━━━━━ Record extracts ━━━━━
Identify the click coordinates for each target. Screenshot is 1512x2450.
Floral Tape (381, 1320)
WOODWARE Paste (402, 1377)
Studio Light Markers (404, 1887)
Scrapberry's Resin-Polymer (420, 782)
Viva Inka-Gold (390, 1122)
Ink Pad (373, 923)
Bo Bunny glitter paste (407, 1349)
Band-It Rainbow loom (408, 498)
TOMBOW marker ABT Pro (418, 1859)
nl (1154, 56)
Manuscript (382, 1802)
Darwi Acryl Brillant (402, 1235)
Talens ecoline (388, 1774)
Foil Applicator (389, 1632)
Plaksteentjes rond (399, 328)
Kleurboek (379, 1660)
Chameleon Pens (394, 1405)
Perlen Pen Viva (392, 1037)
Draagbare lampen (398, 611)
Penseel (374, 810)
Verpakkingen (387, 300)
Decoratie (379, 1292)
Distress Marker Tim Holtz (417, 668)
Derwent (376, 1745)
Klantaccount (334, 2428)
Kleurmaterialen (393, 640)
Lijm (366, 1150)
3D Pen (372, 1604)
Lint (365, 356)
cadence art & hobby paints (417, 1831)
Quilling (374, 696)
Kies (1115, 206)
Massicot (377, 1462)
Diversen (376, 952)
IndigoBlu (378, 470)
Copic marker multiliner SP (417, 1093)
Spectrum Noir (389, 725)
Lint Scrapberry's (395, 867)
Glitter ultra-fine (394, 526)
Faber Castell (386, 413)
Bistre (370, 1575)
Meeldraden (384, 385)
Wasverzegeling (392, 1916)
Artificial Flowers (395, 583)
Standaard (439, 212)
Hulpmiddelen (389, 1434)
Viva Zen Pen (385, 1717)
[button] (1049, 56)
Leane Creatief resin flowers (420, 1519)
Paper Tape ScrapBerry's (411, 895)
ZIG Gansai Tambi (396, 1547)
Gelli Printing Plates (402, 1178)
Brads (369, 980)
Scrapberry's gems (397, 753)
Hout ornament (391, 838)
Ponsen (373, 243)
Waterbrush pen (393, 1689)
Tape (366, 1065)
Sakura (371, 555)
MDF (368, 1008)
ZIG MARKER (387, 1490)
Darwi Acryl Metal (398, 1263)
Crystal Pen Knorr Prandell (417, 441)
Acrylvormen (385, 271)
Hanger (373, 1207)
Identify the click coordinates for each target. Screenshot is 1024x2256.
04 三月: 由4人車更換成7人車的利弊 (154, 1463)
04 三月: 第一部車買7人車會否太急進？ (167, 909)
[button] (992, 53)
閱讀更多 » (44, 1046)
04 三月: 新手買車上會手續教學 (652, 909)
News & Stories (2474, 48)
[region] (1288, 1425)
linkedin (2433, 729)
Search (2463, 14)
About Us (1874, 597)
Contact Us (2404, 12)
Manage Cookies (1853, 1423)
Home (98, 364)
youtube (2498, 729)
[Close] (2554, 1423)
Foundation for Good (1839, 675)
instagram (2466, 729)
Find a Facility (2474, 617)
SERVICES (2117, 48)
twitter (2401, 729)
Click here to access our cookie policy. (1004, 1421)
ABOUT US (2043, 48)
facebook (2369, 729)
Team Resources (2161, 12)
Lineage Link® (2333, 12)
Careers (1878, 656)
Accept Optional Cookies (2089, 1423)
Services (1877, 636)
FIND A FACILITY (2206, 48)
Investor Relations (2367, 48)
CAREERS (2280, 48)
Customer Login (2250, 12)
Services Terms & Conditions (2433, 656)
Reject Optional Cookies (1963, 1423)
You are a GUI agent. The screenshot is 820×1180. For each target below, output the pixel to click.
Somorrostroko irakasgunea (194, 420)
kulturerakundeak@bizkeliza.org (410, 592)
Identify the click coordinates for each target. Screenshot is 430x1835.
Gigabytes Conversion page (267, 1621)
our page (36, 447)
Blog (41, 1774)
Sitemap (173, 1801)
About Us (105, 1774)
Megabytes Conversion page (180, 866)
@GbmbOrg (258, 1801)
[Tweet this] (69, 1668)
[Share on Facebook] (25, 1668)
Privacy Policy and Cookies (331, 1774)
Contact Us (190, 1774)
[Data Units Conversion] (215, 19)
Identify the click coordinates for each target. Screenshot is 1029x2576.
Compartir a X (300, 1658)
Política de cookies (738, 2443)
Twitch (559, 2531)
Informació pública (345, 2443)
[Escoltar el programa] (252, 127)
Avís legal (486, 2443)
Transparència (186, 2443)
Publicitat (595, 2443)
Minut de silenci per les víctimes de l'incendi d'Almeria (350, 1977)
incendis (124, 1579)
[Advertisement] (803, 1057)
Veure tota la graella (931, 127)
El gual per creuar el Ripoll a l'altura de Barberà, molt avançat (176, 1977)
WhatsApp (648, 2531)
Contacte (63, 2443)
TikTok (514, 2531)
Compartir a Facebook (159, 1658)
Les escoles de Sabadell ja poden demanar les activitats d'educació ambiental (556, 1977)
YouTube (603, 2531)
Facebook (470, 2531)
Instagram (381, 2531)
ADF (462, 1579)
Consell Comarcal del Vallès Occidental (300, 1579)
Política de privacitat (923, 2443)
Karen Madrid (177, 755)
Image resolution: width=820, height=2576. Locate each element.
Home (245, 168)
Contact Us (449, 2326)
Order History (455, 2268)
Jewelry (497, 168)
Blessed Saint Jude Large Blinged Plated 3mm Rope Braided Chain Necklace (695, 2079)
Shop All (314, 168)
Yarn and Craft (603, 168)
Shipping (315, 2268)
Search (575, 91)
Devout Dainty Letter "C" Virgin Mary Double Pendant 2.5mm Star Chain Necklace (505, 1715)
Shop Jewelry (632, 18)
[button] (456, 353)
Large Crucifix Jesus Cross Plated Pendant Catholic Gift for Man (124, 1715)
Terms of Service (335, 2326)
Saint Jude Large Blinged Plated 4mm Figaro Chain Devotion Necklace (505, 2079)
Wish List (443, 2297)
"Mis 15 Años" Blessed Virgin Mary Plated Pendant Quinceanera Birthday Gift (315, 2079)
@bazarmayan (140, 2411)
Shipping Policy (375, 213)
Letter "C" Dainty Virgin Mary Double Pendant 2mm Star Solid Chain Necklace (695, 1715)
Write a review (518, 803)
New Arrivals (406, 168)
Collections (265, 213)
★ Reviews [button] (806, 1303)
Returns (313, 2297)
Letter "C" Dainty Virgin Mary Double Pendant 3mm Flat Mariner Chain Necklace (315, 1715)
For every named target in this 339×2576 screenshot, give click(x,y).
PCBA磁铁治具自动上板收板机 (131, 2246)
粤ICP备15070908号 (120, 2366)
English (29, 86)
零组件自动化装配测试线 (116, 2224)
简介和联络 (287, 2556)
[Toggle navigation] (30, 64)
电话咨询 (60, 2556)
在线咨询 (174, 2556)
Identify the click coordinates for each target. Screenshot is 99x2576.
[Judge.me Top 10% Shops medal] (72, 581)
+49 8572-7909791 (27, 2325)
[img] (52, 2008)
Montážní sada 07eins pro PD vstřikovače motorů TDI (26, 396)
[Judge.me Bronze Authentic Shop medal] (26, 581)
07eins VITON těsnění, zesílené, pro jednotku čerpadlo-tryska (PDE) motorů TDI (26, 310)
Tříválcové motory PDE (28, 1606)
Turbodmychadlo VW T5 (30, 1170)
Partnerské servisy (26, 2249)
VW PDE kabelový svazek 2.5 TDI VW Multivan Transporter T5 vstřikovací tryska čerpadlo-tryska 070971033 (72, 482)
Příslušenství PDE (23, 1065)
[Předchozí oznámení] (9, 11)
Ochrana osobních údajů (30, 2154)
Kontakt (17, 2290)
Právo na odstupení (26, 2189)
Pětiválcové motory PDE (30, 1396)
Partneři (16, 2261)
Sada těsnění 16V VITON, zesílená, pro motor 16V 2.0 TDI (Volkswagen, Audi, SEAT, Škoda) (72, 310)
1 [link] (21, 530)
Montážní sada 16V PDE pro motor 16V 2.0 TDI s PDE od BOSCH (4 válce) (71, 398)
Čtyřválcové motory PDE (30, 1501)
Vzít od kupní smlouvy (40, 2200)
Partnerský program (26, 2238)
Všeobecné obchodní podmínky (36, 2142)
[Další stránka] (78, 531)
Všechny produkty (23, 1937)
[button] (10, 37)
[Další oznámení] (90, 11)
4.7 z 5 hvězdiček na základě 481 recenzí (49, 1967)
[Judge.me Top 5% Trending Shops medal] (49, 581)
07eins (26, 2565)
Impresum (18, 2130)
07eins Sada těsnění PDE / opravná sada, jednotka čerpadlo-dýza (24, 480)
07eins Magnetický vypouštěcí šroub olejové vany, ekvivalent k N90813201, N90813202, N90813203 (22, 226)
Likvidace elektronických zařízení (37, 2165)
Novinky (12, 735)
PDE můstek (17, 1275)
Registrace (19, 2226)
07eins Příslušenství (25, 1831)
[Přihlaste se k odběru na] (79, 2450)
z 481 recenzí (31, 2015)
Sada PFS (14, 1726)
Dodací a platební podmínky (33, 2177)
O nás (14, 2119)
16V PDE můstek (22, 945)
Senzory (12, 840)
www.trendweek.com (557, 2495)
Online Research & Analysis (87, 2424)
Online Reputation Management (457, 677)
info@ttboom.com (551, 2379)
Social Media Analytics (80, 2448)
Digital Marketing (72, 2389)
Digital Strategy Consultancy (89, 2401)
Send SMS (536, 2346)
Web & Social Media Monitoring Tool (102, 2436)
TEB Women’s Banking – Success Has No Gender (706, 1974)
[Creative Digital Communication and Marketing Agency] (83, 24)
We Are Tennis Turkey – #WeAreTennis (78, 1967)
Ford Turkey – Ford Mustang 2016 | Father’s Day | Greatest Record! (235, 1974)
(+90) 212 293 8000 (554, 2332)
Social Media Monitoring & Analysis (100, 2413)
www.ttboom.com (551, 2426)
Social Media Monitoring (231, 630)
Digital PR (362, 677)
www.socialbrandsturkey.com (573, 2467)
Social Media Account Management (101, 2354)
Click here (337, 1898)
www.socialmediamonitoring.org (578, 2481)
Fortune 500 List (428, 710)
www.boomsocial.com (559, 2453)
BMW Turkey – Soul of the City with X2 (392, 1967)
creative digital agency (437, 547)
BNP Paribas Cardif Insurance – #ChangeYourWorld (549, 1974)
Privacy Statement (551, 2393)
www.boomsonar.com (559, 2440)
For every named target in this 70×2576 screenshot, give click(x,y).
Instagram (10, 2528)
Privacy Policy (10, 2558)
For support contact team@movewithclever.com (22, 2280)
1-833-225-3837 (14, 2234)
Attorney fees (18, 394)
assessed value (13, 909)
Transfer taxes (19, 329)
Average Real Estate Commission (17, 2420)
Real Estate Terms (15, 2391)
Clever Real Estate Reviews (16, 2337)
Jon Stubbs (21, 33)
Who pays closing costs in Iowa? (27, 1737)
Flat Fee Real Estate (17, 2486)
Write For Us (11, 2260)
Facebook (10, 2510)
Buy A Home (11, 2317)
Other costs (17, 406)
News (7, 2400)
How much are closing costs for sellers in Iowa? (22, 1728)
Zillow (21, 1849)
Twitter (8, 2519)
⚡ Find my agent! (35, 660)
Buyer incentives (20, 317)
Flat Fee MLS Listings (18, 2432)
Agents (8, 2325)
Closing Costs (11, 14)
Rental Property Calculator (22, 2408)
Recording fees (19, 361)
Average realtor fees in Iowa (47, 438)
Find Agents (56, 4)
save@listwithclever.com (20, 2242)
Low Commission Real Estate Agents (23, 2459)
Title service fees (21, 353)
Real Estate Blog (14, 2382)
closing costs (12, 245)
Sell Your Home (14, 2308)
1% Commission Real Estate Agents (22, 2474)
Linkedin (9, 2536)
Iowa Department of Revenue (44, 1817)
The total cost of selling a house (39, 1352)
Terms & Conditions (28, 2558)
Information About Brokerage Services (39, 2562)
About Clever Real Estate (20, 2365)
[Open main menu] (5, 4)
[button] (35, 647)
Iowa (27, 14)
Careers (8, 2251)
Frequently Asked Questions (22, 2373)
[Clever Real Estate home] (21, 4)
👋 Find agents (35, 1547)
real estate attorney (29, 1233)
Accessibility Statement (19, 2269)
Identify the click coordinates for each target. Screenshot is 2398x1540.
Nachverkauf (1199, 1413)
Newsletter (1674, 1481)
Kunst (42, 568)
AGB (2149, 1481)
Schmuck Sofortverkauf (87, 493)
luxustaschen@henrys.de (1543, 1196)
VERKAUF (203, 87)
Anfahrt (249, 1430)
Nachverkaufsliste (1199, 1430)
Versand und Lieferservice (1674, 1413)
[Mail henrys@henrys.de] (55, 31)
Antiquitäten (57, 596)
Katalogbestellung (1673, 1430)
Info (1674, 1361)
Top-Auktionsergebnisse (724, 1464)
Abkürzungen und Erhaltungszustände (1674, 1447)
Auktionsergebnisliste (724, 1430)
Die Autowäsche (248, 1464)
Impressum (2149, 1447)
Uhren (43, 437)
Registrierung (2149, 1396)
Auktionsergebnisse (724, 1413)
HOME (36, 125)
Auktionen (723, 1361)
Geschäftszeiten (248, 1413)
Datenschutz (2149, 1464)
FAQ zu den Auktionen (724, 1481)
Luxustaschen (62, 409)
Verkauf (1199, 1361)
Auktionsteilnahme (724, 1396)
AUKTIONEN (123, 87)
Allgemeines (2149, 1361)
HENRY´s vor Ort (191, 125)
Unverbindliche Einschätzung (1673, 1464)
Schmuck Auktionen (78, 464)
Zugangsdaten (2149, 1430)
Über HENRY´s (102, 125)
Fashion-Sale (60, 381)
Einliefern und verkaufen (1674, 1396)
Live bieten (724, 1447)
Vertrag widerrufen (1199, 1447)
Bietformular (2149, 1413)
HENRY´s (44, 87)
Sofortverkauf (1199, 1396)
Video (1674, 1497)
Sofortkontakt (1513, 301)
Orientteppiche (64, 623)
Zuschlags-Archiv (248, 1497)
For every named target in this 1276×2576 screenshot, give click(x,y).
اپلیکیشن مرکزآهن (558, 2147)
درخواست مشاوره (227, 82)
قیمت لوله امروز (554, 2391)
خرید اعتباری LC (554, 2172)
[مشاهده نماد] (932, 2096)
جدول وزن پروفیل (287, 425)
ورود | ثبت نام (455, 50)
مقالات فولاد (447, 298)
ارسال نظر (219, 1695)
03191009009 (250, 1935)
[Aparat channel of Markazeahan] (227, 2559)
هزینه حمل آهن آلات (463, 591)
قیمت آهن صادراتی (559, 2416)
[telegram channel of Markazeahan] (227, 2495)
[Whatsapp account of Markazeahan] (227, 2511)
━━━━━
* **Assignment**
Copy the entries above exactly, but only from the line holding "Paper Tape ScrapBerry's (411, 895)" through the line holding "Investor Relations (2367, 48)", both included.

* **Finished task**
Paper Tape ScrapBerry's (411, 895)
ZIG Gansai Tambi (396, 1547)
Gelli Printing Plates (402, 1178)
Brads (369, 980)
Scrapberry's gems (397, 753)
Hout ornament (391, 838)
Ponsen (373, 243)
Waterbrush pen (393, 1689)
Tape (366, 1065)
Sakura (371, 555)
MDF (368, 1008)
ZIG MARKER (387, 1490)
Darwi Acryl Metal (398, 1263)
Crystal Pen Knorr Prandell (417, 441)
Acrylvormen (385, 271)
Hanger (373, 1207)
Identify the click coordinates for each target. Screenshot is 1024x2256.
04 三月: 由4人車更換成7人車的利弊 (154, 1463)
04 三月: 第一部車買7人車會否太急進？ (167, 909)
[button] (992, 53)
閱讀更多 » (44, 1046)
04 三月: 新手買車上會手續教學 (652, 909)
News & Stories (2474, 48)
[region] (1288, 1425)
linkedin (2433, 729)
Search (2463, 14)
About Us (1874, 597)
Contact Us (2404, 12)
Manage Cookies (1853, 1423)
Home (98, 364)
youtube (2498, 729)
[Close] (2554, 1423)
Foundation for Good (1839, 675)
instagram (2466, 729)
Find a Facility (2474, 617)
SERVICES (2117, 48)
twitter (2401, 729)
Click here to access our cookie policy. (1004, 1421)
ABOUT US (2043, 48)
facebook (2369, 729)
Team Resources (2161, 12)
Lineage Link® (2333, 12)
Careers (1878, 656)
Accept Optional Cookies (2089, 1423)
Services (1877, 636)
FIND A FACILITY (2206, 48)
Investor Relations (2367, 48)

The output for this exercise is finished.